The invention discloses an air quality prediction SVM (Support Vector Machine) model construction method. The method comprises the following steps: collecting air quality data, meteorological data and pollution source continuous emission data; the collected data is processed through sumif function calculation; model variables are constructed, air quality data are processed into conventional air quality variables through an In function, meteorological data are processed into conventional meteorological parameter variables through calculation, pollution source emission data are weighted, and pollution source pollutant emission variables are introduced into pollution sources through calculation processing; and a prediction model is established, the model is established by adopting an SVM method, modeling is carried out, and the model is subjected to trial operation after modeling is completed. According to the invention, big data and information of the existing Internet of Things and Internet are fully utilized, big data statistical analysis thinking and methods and tools are innovated, the urban air quality management decision principle is served, high-level innovation is made in the aspect of scientific research, high-level researchers, doctors and basic-level professionals are cultivated, and the scientific research efficiency is improved. And a statistical prediction diagnosis technical support is provided for air quality management of a heavily polluted area.

Description

technical field [0001] The invention relates to the technical field of air quality prediction, in particular to a method for constructing an air quality prediction SVM model. Background technique [0002] Most of the existing literature on air quality prediction adopts the neural network method to model.
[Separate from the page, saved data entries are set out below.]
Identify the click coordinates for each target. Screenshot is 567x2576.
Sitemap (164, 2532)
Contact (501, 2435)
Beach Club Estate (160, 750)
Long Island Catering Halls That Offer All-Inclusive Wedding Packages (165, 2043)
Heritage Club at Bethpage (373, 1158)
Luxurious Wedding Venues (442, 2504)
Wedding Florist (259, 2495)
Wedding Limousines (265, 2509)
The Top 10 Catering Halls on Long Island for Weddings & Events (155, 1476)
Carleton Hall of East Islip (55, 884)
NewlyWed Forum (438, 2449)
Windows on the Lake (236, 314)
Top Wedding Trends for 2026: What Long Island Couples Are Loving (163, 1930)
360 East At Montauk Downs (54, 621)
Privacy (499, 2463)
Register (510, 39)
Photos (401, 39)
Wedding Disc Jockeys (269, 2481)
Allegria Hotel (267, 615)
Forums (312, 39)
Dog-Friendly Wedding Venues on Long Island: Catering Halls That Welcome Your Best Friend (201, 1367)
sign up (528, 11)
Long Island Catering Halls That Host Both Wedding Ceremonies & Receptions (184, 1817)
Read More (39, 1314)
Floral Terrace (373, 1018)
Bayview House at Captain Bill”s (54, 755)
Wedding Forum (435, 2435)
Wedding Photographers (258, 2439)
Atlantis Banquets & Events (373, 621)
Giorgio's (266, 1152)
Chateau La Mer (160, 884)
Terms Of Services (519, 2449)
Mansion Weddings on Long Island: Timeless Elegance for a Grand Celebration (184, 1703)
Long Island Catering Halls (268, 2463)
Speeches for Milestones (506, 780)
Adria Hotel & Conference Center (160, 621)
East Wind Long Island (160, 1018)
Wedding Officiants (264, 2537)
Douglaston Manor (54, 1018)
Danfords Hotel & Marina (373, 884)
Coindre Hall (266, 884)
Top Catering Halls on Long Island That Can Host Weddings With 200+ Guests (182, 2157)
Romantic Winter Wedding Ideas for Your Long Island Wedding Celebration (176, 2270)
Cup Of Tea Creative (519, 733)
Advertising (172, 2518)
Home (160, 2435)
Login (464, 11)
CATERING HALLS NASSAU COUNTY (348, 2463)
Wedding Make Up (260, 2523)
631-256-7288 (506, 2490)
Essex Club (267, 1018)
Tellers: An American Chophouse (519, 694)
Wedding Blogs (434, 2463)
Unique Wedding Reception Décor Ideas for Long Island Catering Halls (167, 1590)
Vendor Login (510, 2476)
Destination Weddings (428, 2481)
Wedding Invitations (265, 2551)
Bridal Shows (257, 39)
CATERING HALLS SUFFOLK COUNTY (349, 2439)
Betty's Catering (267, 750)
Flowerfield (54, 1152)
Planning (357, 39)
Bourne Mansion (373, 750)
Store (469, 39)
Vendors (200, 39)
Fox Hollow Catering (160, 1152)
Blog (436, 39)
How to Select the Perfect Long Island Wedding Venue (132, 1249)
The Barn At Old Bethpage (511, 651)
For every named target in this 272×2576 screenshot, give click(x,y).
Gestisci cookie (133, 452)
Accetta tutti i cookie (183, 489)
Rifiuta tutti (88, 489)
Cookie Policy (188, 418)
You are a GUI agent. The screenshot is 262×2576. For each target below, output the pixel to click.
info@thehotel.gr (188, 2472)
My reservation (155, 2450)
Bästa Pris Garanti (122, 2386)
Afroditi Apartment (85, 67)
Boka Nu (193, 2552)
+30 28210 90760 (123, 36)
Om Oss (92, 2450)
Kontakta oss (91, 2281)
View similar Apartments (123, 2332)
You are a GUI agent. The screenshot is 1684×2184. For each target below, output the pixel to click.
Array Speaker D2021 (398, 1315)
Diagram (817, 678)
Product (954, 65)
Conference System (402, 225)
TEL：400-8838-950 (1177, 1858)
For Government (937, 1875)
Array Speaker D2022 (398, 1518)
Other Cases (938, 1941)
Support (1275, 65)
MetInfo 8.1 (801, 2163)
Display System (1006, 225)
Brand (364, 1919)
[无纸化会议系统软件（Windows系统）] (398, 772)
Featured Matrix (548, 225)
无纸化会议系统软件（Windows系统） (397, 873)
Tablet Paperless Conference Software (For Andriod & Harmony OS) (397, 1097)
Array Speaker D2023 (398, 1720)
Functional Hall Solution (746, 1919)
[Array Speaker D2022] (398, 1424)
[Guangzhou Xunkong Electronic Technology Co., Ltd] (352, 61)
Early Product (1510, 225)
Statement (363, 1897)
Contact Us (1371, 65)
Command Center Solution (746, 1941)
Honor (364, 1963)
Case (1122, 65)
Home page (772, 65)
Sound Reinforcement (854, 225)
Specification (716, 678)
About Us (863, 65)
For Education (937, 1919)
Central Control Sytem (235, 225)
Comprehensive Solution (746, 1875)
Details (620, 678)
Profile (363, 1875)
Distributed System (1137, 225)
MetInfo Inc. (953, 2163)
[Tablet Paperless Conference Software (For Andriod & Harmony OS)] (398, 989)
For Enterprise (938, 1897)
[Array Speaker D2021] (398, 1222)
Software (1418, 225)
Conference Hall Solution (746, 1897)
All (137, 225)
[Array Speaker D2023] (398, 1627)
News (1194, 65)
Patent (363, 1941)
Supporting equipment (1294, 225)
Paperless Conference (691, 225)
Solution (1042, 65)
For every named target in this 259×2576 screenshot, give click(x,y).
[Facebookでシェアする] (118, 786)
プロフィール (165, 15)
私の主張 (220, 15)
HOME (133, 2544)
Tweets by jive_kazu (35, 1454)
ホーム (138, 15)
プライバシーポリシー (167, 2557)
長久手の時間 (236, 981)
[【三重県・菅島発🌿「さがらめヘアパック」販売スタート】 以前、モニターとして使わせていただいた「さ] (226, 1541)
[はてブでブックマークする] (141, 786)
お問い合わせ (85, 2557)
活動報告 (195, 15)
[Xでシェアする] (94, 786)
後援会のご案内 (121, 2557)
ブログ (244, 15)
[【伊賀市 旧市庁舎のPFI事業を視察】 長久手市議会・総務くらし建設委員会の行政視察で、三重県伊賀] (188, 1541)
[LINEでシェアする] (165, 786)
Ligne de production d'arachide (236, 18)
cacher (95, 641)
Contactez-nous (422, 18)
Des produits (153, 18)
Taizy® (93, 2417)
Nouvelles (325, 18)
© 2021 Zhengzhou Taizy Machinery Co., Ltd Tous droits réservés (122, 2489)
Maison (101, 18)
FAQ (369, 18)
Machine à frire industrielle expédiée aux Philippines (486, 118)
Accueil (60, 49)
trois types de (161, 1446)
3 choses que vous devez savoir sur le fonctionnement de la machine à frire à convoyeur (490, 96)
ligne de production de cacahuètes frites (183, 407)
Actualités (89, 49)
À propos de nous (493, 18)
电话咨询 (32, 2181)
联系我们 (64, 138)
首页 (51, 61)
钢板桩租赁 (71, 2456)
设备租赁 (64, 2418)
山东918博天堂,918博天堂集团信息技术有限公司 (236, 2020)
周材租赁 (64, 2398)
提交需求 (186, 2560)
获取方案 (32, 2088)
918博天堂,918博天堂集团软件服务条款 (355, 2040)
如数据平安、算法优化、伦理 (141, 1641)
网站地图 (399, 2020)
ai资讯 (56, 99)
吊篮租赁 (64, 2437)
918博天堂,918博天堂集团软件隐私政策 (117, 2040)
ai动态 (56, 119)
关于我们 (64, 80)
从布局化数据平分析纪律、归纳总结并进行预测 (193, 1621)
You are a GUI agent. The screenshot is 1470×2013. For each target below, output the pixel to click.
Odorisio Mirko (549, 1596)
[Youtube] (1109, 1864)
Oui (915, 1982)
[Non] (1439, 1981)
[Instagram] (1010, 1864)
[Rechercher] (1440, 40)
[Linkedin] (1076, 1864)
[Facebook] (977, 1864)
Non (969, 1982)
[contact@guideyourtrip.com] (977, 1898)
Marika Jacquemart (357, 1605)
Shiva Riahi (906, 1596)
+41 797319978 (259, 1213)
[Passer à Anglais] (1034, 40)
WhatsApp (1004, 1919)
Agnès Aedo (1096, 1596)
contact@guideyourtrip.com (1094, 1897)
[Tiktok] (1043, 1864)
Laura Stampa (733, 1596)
From the perspective of explanatory variable selection, most studies only considered the impact of meteorological factors on the concentration of monitoring points, and no research has considered the impact of pollution sources on the concentration of monitoring points. Zhou Shuhua (2017) used the stepwise regression analysis method to establish a statistical forecast model of PM2.5 concentration in different seasons and daily scales in Yibin City within two years, and comprehensively analyzed the relationship between PM2.5 concentration and the concentration of six pollutants in the previous day. At the same time, the relationship between PM2.5 and meteorological elements ...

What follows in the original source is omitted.